Montesquieu’s celebrated work, The Spirit of the Laws (1748), was one of the most frequently cited books among the founding generation. His warning that the accumulation of all governmental powers in a single department would constitute the very definition of tyranny, assumed biblical status in the debates in Philadelphia and across the land. Madison was among Montesquieu’s greatest admirers and, indeed, publicly proclaimed him an oracle on the principle of separation of powers.
The roots of the doctrine of separation of powers could be seen in the Aristotelian idea of mixed government, a concept that provided representation for the various classes of society—royalty, aristocracy and the common people. The aim was balance, which, Aristotle believed, would maintain stability and preclude revolution. In England, the emergence of the separation of powers occurred as a result of the Civil War, which destroyed the idea of the Divine Right of Kingship and introduced in both the practical and theoretical realms, the principle of parliamentary sovereignty. Parliament asserted its governing authority when it required William and Mary to sign the Declaration of Rights in 1689, before they were crowned. Montesquieu, in Chapter 11 of The Spirit of the Laws, asserted that the judicial power should be separate from the executive power, as it was in England. The Framers of the Constitution heightened the status of the judiciary and made it a truly coordinate branch of government when they vested in the courts the authority of judicial review.

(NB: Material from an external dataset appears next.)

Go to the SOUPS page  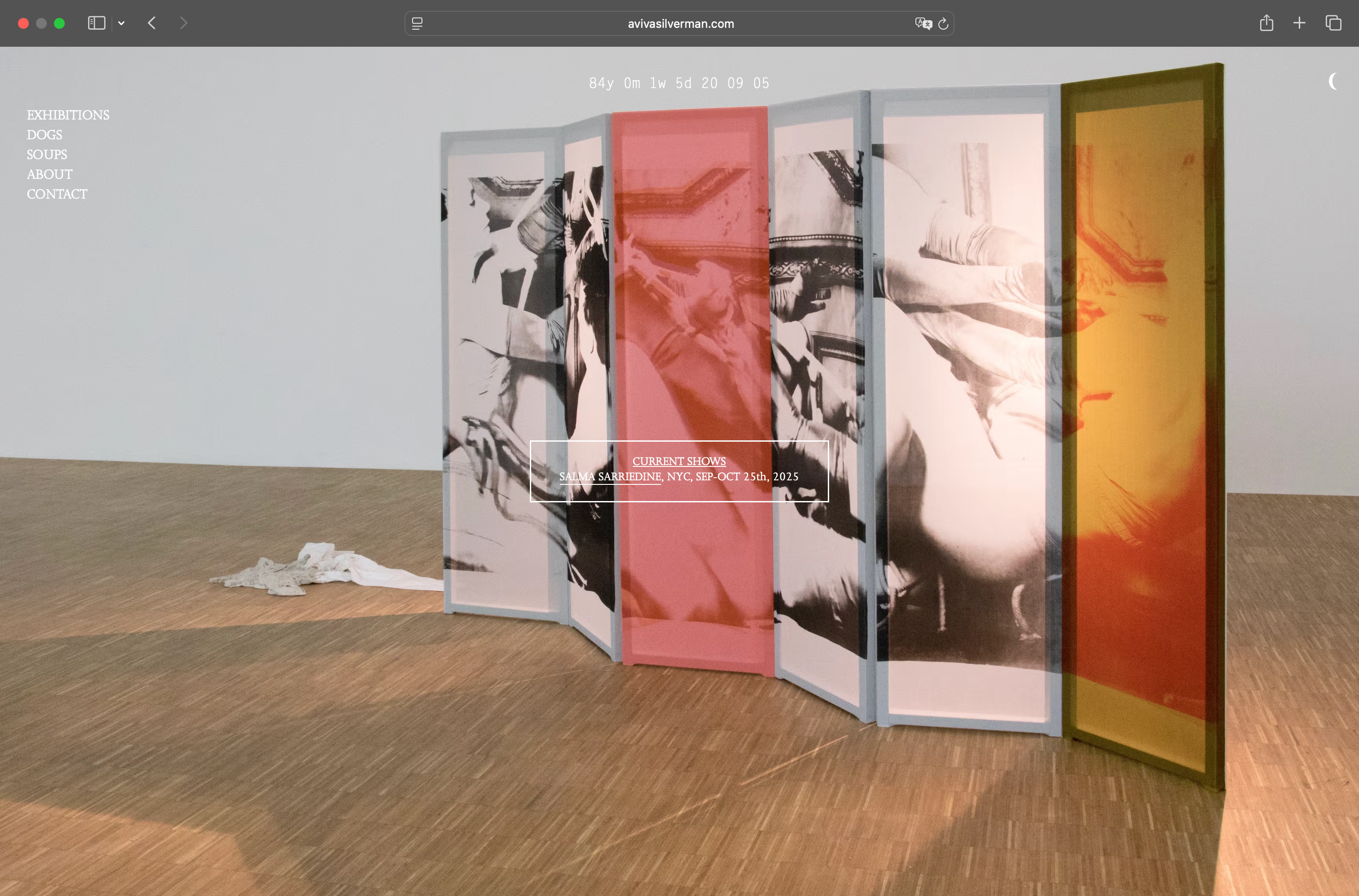pyautogui.click(x=47, y=155)
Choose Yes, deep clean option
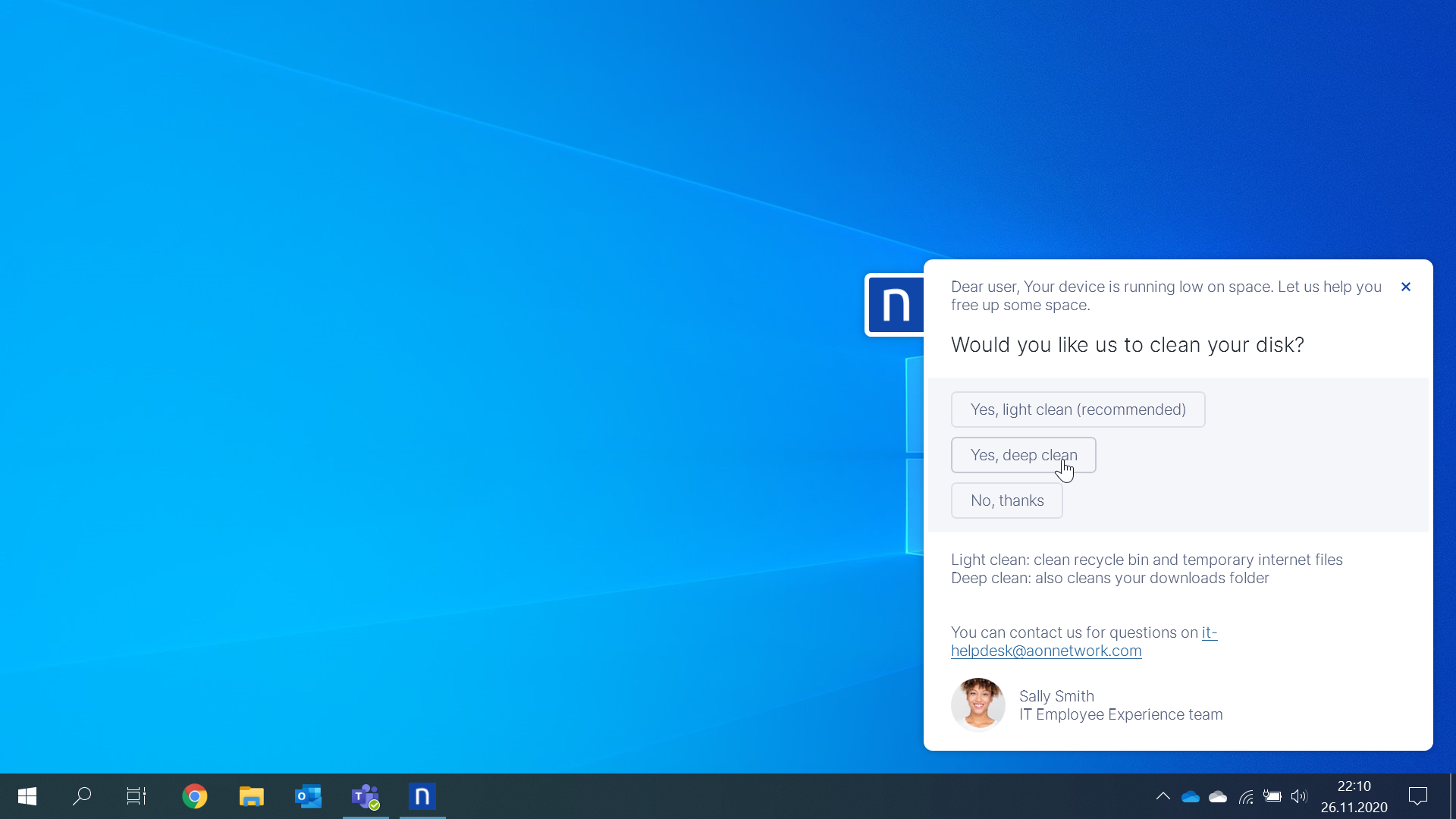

The Founders’ eclecticism served them well in constructing a Constitution and a republic. They could, for example, find intellectual appeal in Thomas Hobbes’ assertion in The Leviathan (1651), of the right of the people to contract with government to form the government they desired. For the colonists, who were searching for an intellectual apparatus to limit parliamentary authority, Hobbes’ Social Contract was useful. But it’s utility was limited; the colonists were seeking a tool, an explanation, for the authority to create government in the first place. Hobbes’ assumed the existence of government. It was John Locke’s version of the Social Contract that proved enormously useful to the colonists, for Locke posited the right to create government, out of the void of the State of Nature, as it were. The right of the people to actually create government, meant that the people could determine the authority of government, including that of the executive and, critically, the right of the people to impose what would become constitutional limitations on governmental power. In the end, their ability to cherry-pick ideas from advocates of non-monarchical executive authority was enormously helpful.